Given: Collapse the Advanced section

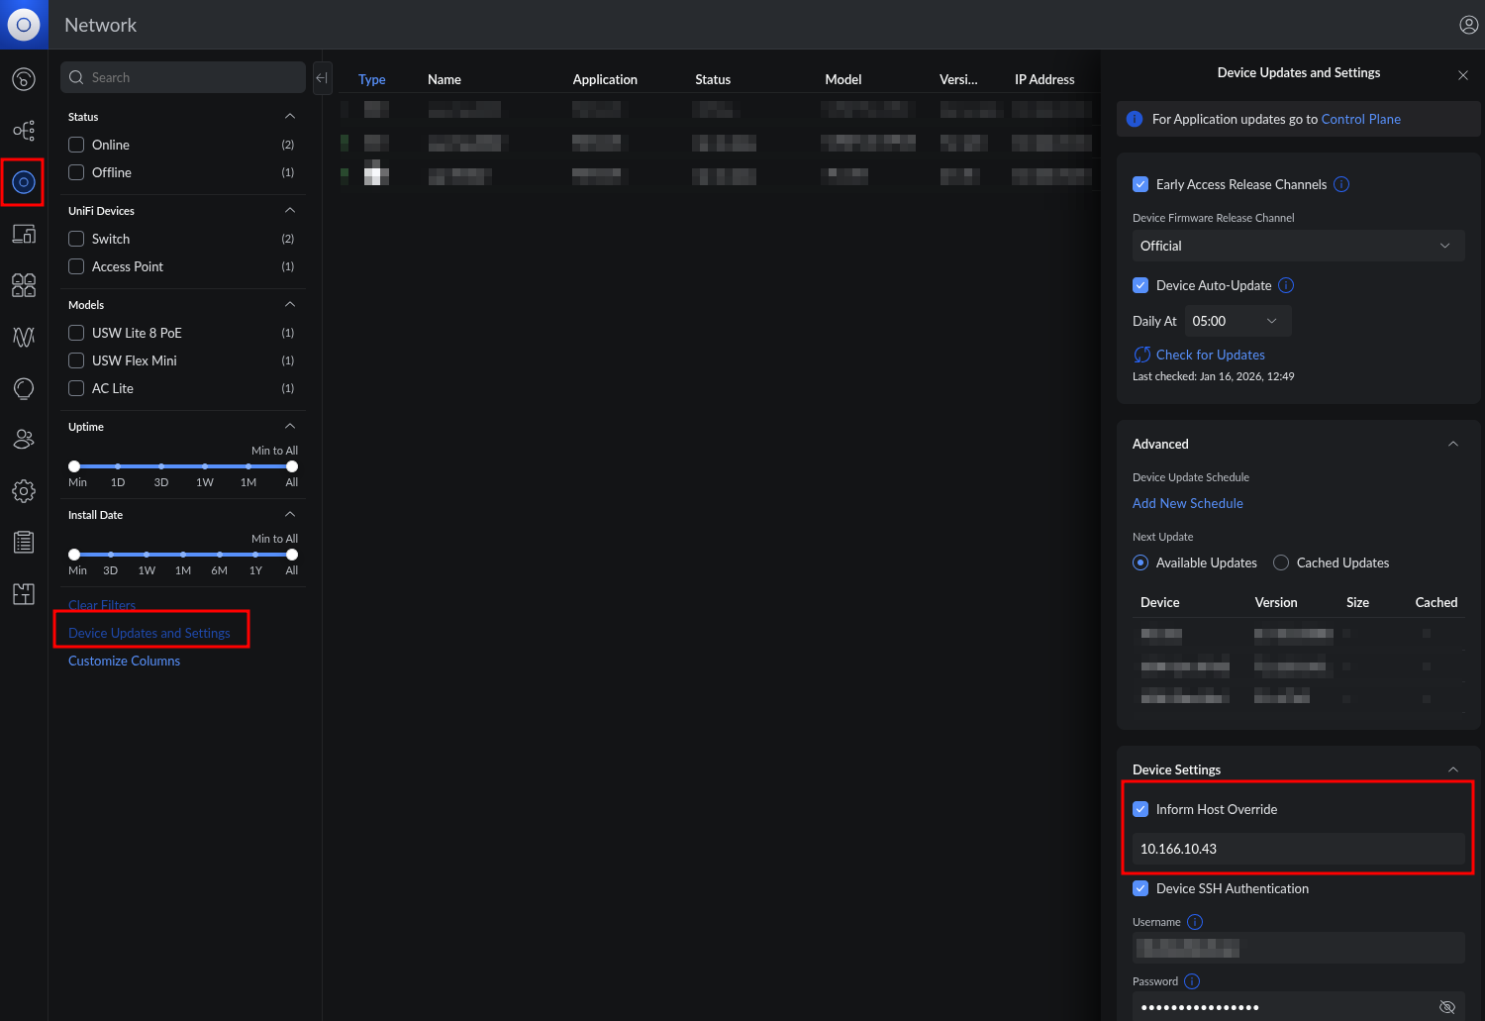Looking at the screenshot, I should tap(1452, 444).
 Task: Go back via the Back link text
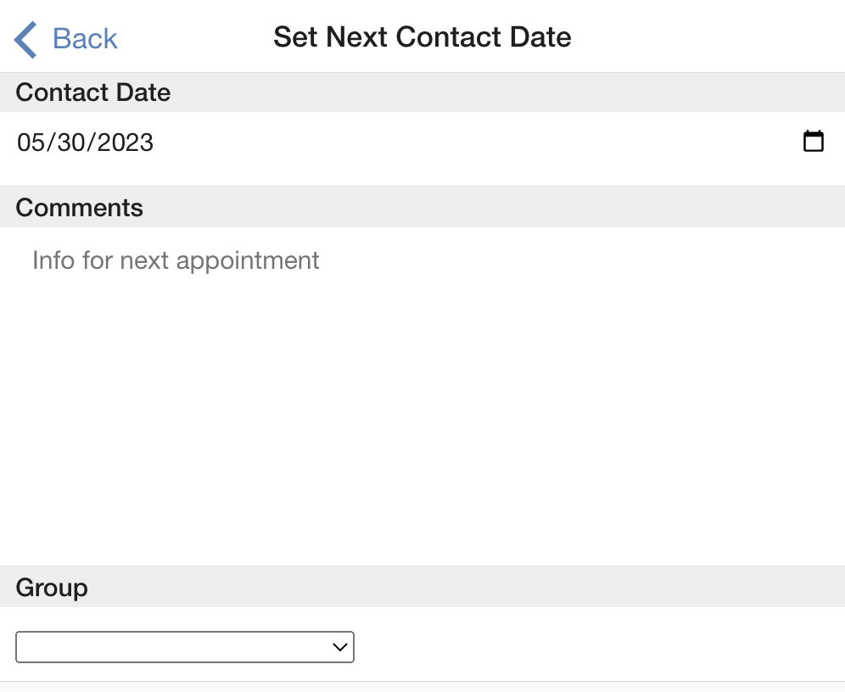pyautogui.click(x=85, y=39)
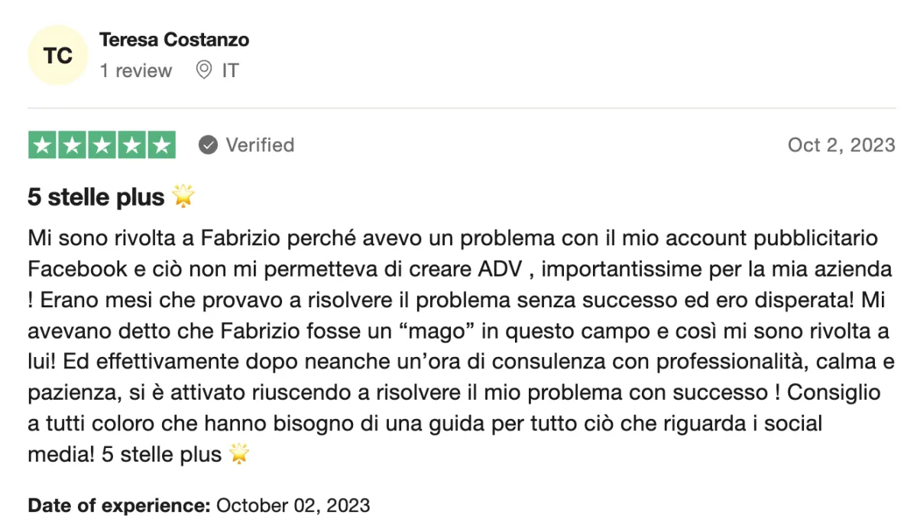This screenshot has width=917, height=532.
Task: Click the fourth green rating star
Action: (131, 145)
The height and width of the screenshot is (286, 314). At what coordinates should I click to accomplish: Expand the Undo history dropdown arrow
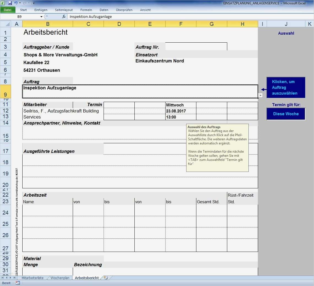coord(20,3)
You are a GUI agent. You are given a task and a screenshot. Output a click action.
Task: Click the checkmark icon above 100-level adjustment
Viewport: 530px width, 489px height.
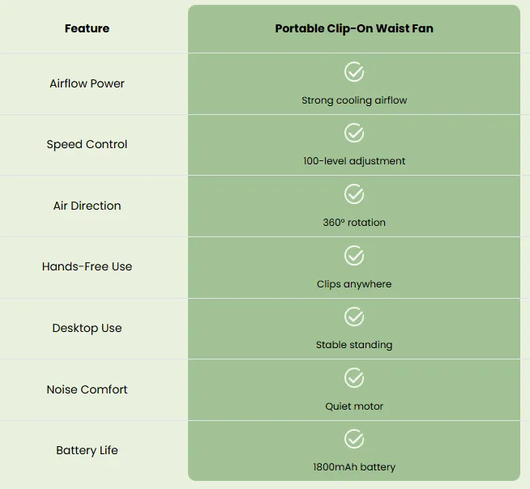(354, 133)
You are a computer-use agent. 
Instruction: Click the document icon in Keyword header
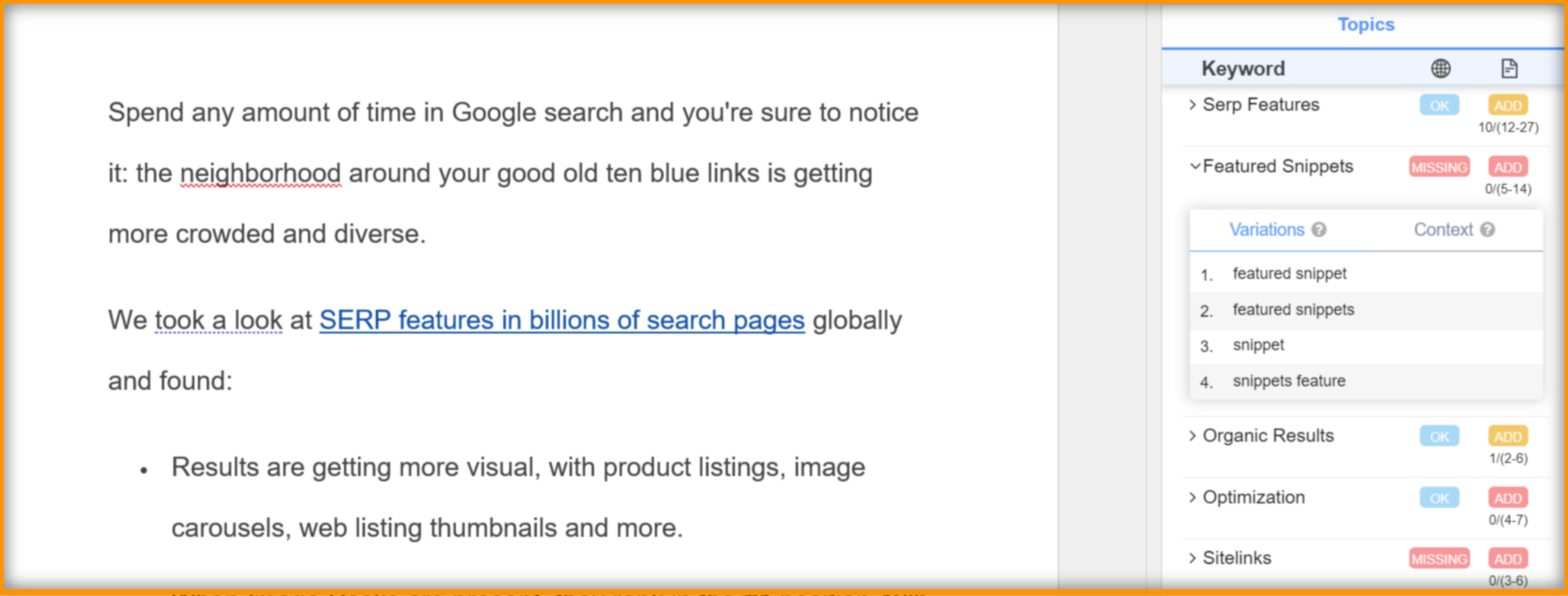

· · · ·

Task to carry out
I'd like every line with the string "agent" copied from the listing.

Exercise output
You are a GUI agent. You are given a task and a screenshot. Output a click action.
You are a computer-use agent. 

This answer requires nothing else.